▸ **TASK TO CARRY OUT**: Print the records below exactly, from the line containing "Where should I click to: Go" down to the line containing "Given: Click the red heart emoji in tweet", both lines included, and omit every picture.

-- RECORDS PROVIDED follows --

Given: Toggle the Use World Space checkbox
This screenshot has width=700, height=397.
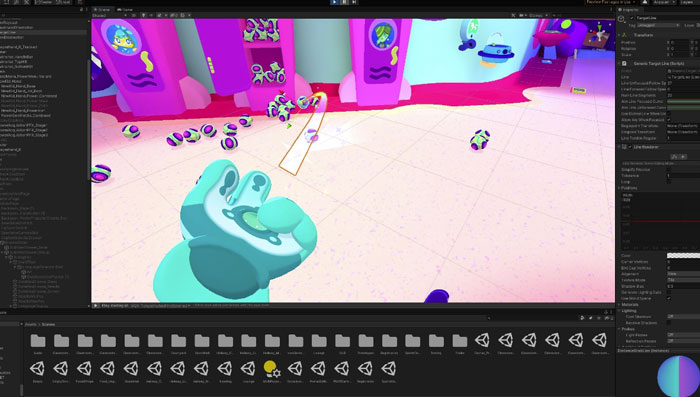Looking at the screenshot, I should (669, 298).
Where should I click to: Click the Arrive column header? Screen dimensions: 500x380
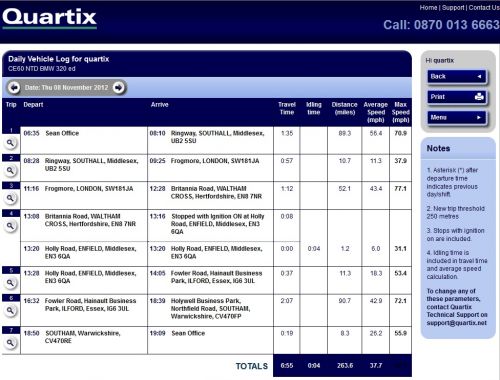[x=160, y=105]
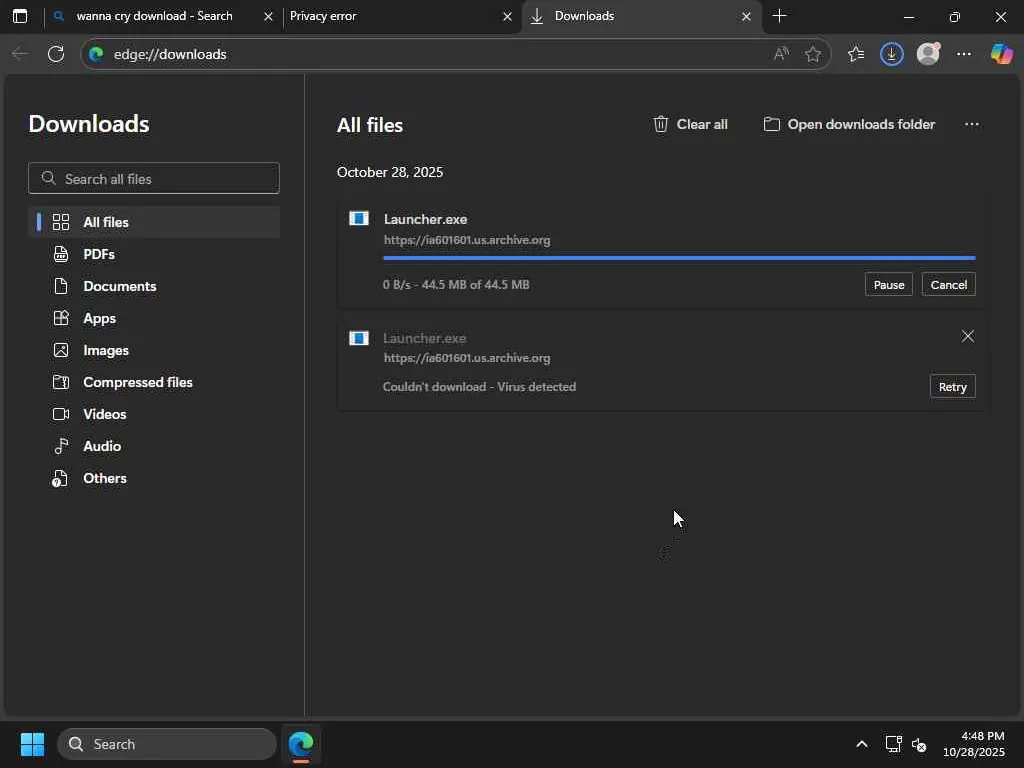Remove the failed Launcher.exe entry
This screenshot has width=1024, height=768.
pyautogui.click(x=967, y=336)
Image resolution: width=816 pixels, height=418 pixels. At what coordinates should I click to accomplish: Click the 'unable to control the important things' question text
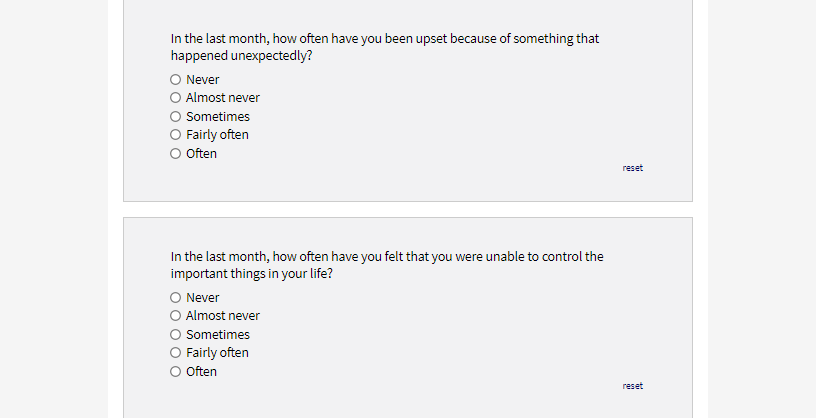(x=387, y=265)
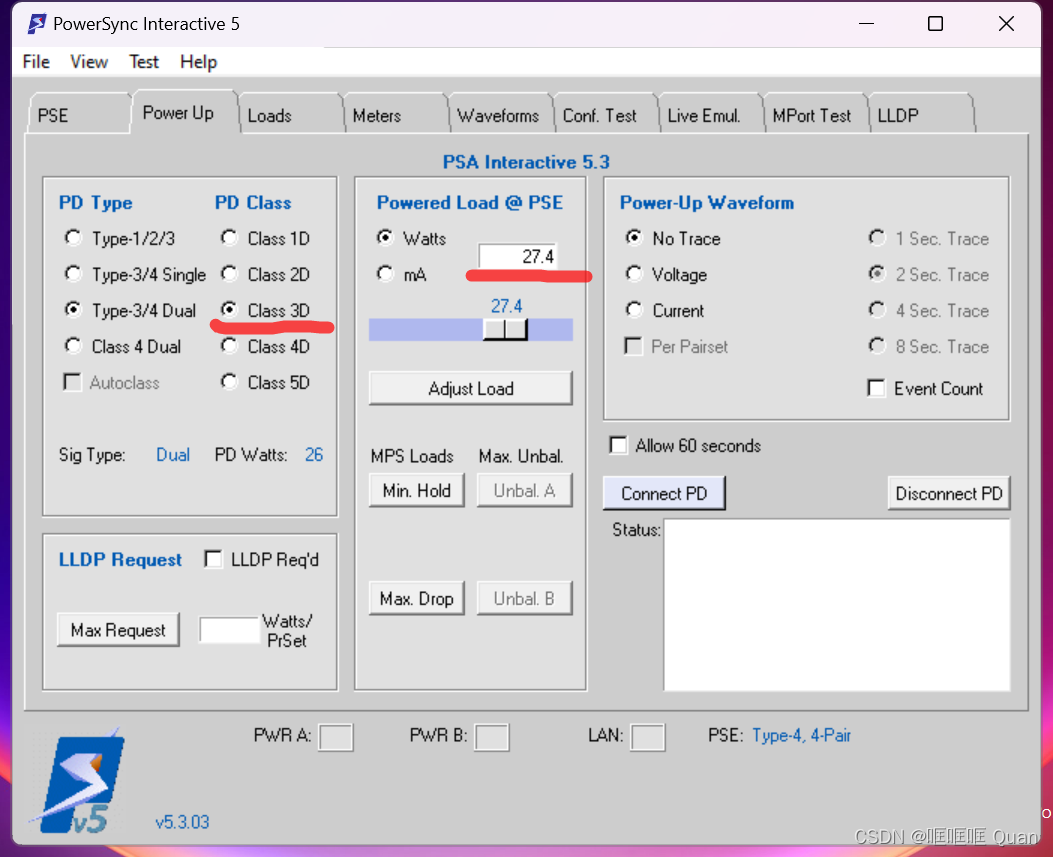Image resolution: width=1053 pixels, height=857 pixels.
Task: Open the Test menu
Action: pos(143,62)
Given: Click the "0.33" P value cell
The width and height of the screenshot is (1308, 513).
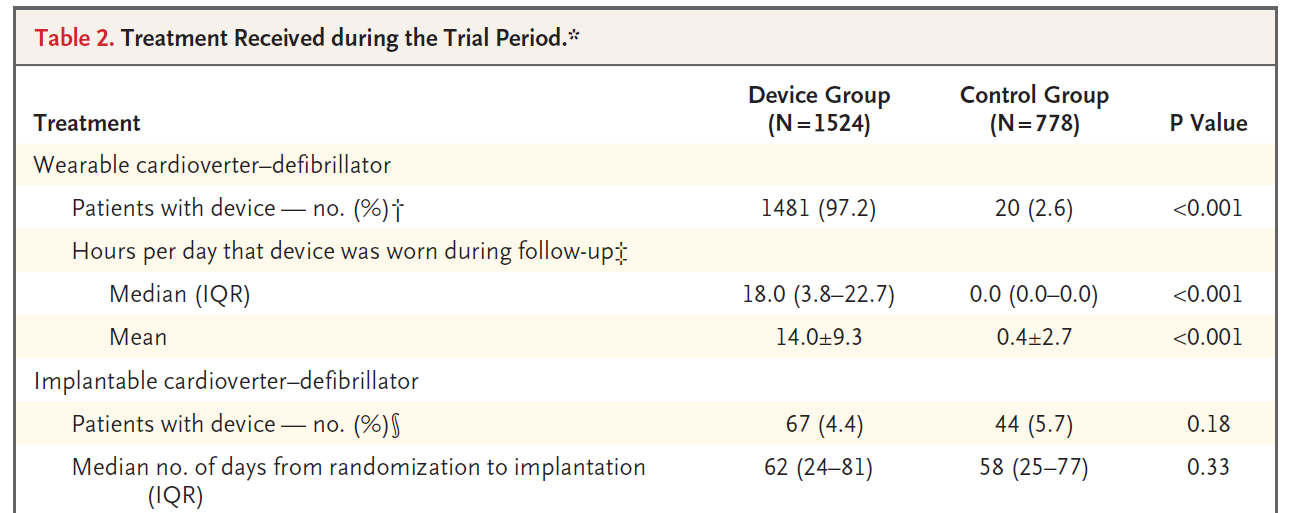Looking at the screenshot, I should click(1208, 467).
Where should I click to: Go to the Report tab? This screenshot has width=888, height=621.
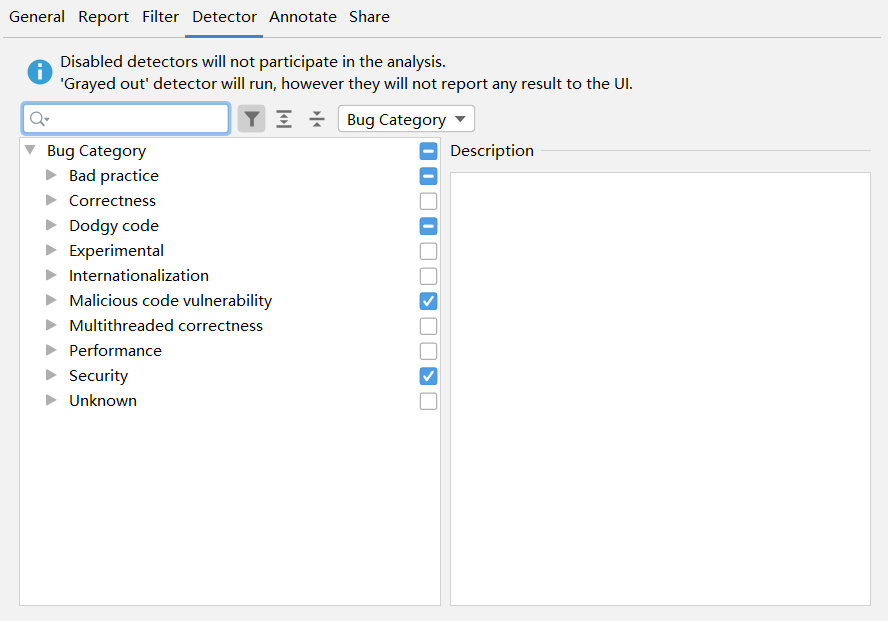click(104, 17)
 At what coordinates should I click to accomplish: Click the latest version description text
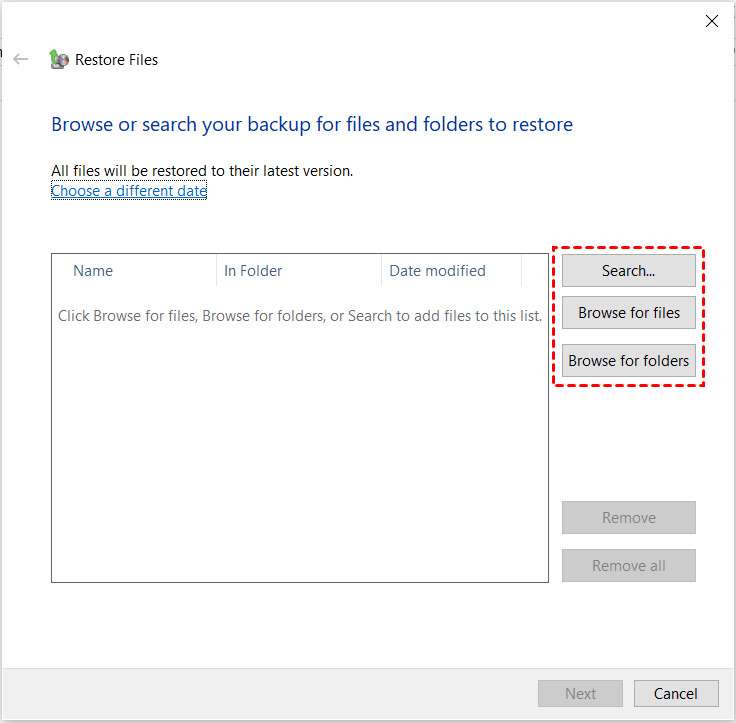(x=202, y=171)
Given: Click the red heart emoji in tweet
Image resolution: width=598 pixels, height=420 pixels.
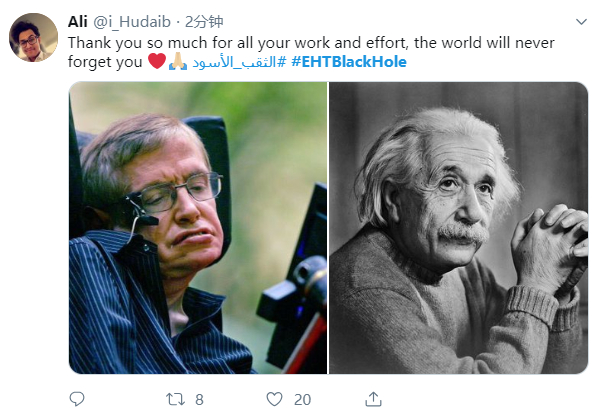Looking at the screenshot, I should pos(157,61).
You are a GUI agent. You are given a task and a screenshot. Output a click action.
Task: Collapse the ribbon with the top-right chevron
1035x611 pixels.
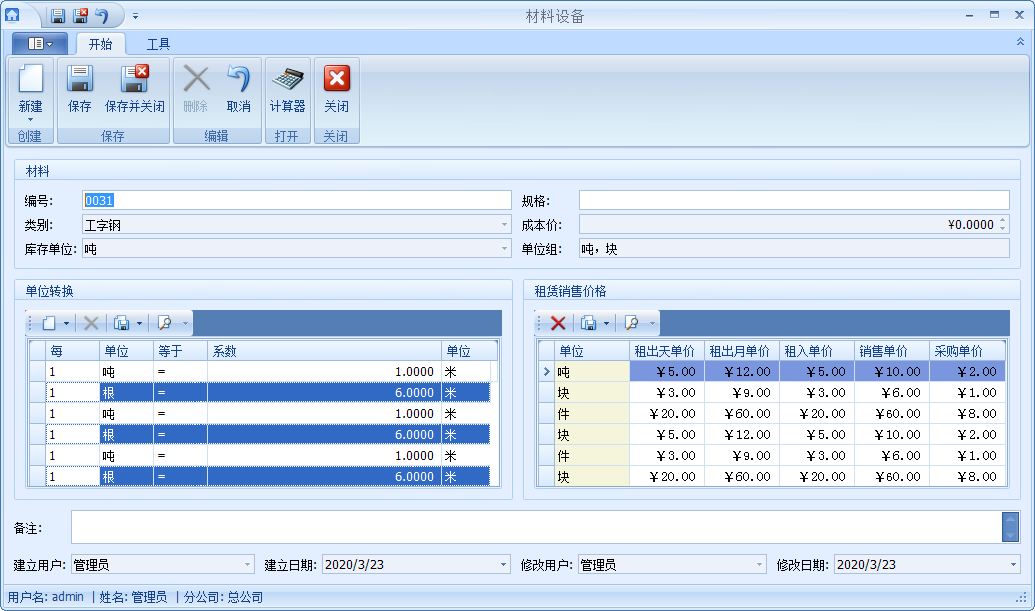[1020, 42]
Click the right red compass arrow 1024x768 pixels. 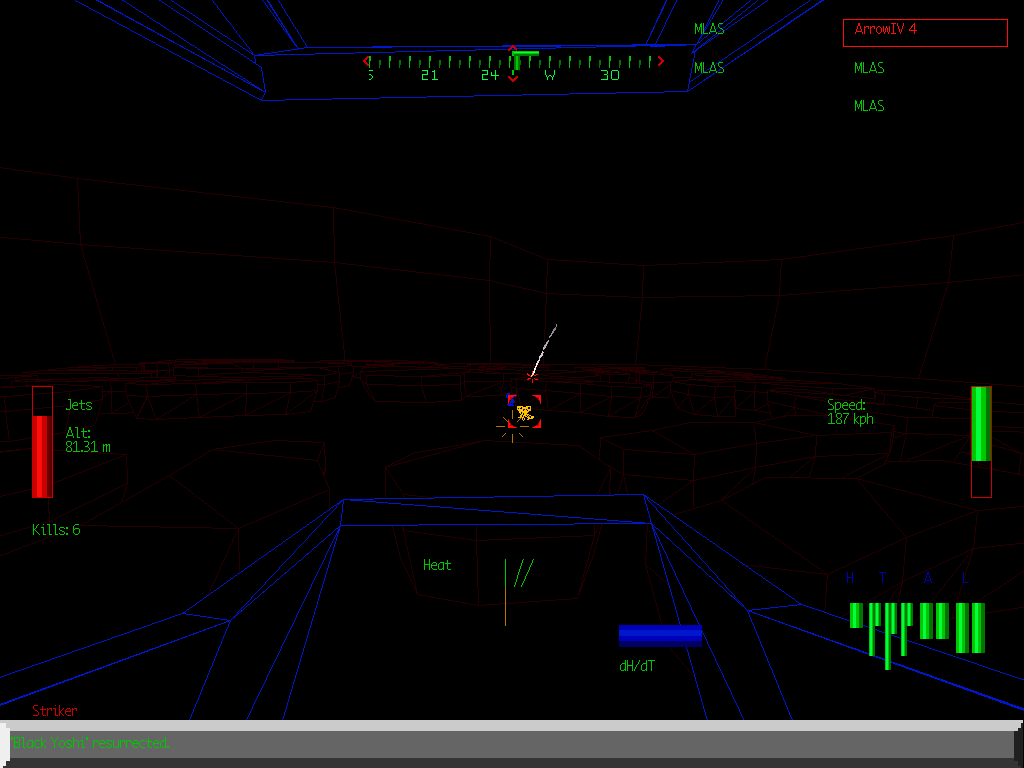[660, 61]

-- RECORDS PROVIDED concluded --

▸ **EXERCISE RESPONSE**:
Where should I click to: Go to the Report tab? This screenshot has width=888, height=621.
click(104, 17)
 At what coordinates should I click to accomplish: Click the latest version description text
(x=202, y=171)
Given: Click the red heart emoji in tweet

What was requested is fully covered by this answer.